Ever since I was a boy, I have always heard and used the phrase, "she's all stove up". Although, I can honestly say haven't given too much consideration as to where the phrase came from. If you look online, there are several possibilities. However, the way it was once explained to me differs a bit from the standard use.
When I was young, my grandfather explained the phrase "stove up" in a few different ways. He said back in the days of steam powered ships, they ran on coal. If the boat went "stove in", you were done for because it meant the boat was sinking and the fire in the furnace was out, and the boat would not likely be able to right itself due to total lack of power. If you did manage to get it back afloat, or "stove up", that meant you were able to right the boat and get the fire re-lit / engine started.
Despite a lot of searching, I have no source to verify this, so this could be just a family story. But it makes sense.
Definitely, the most widely accepted definition is that an object, person, body part, car part, gas grill, whatever....is just all messed up, broken, or destroyed.
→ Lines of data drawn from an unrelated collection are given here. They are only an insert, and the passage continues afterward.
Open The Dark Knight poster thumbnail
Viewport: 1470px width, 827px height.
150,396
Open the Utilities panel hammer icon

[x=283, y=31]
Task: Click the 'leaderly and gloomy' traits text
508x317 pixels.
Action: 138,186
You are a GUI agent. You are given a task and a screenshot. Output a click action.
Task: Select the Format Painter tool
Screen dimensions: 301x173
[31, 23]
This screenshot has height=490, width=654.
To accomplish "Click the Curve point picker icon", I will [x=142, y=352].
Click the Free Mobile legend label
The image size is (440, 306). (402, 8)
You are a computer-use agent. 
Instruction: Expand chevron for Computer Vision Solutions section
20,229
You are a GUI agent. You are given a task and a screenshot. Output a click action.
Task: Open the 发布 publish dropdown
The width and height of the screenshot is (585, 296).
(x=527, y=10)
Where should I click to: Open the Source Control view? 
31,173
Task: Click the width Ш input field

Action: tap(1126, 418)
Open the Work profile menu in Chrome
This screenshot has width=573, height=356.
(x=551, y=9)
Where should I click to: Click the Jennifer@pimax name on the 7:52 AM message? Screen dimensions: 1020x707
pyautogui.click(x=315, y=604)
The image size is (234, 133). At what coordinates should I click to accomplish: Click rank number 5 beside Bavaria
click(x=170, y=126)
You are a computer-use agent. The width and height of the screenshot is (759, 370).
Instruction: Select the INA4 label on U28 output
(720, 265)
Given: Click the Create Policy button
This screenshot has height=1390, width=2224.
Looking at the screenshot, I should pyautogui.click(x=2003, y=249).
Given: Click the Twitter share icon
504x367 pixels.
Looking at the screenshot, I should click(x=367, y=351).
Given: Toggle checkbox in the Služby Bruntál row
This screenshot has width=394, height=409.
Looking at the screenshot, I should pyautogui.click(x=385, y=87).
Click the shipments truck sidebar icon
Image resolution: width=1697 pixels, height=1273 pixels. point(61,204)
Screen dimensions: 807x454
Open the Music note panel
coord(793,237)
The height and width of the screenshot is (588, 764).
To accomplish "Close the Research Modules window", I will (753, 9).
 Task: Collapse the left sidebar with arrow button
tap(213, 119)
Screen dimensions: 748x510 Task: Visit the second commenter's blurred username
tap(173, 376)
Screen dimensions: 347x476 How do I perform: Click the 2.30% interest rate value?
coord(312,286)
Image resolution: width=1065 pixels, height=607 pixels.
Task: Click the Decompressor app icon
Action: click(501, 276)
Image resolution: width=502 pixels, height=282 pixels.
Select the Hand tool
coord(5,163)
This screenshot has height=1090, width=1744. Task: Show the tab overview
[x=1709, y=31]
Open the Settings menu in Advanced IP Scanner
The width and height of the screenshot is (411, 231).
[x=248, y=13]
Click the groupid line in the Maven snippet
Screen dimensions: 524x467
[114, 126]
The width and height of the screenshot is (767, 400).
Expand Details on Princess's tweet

F.U.B.A.R., if you will. Although, there could be another whole article for that phrase.
"Stove-up: suffering physical discomfort caused by injury, illness, exercise, or overwork."
"Stove-in: smashed inward."
Again, what my grandfather told me could be true, or it could be good-old-fashioned grandfather talk. We've all sat around and listened to a bunch of our Grandpa's tall tales about the old days. But I gotta say, he does make sense.
I'm certainly not trying to change anyone's mind about what it may or may not actually mean, but hey...it's a phrase we throw around in these parts almost as much as we do "wicked".
But now, you can take all this new found information down to your local watering hole and amaze them with your wealth of useless trivia. I'll meet you there so we can argue about it over a beer.